# improvements



## Guest (Aug 11, 2009)

any suggestions on the forum how some of the peps that have more experiance can improve this forum to help others, if you dont want to post here private message me and hopefully i will make your dreams come true (not in those ways!!)

xx


----------



## EXTREME (Aug 5, 2005)

You told me to stop those PM's or you'd tell Shane - make yer mind up woman!


----------



## Guest (Aug 11, 2009)

Extreme said:


> You told me to stop those PM's or you'd tell Shane - make yer mind up woman!


i was fine with the PM's it was the pictures that were freaking me out!!

xx


----------



## 3752 (Jan 7, 2005)

well including you with your own section has improved it big time.....

yes post them here as the management will be sitting down very soon to make a few changes this is your opportunity to get your voice heard...


----------



## Guest (Aug 12, 2009)

PScarb said:


> well including you with your own section has improved it big time.....
> 
> yes post them here as the management will be sitting down very soon to make a few changes this is your opportunity to get your voice heard...
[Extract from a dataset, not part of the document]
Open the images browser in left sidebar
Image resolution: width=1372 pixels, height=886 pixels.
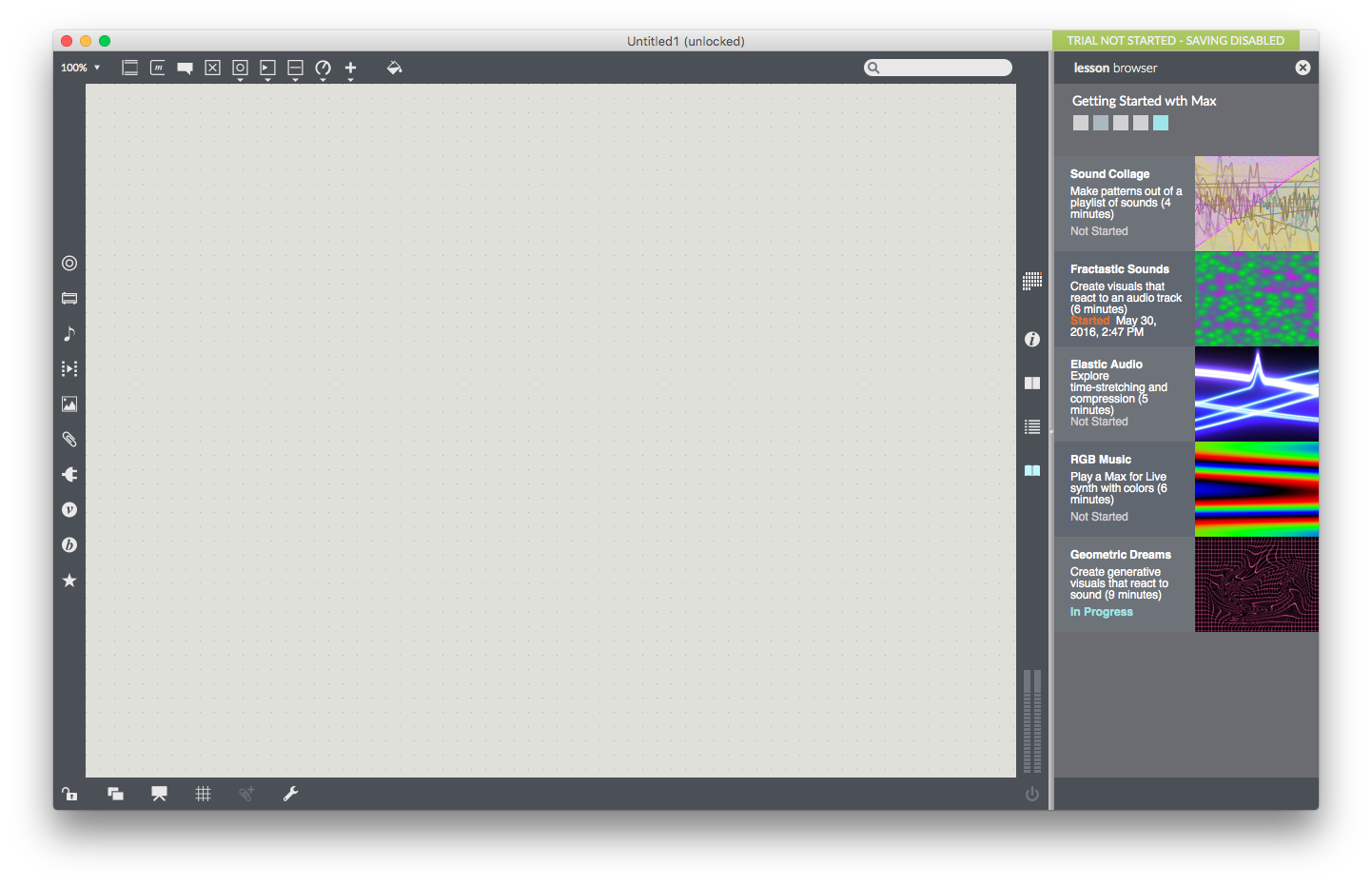(x=69, y=404)
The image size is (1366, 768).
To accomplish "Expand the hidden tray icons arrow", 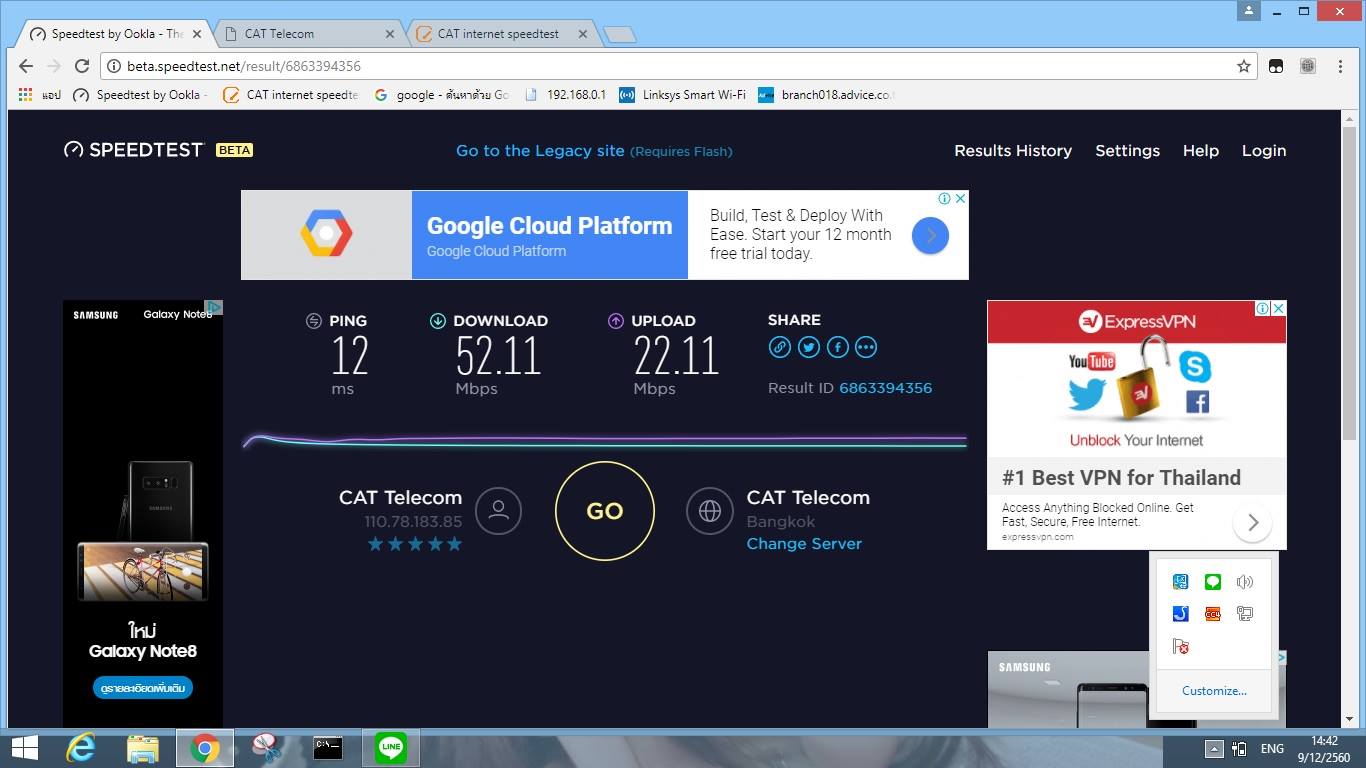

ah thank you paul, im going to try my best hopefully im going to bully some girls on here to start posting

xx


----------



## 3752 (Jan 7, 2005)

the site is prime for good bodybuilding discussion as we are still a small community


----------



## Wendy1466867972 (Aug 14, 2009)

Hey Im here!!!! xx


----------



## Guest (Aug 14, 2009)

Wendy said:


> Hey Im here!!!! xx


see this is an improvement already

xx


----------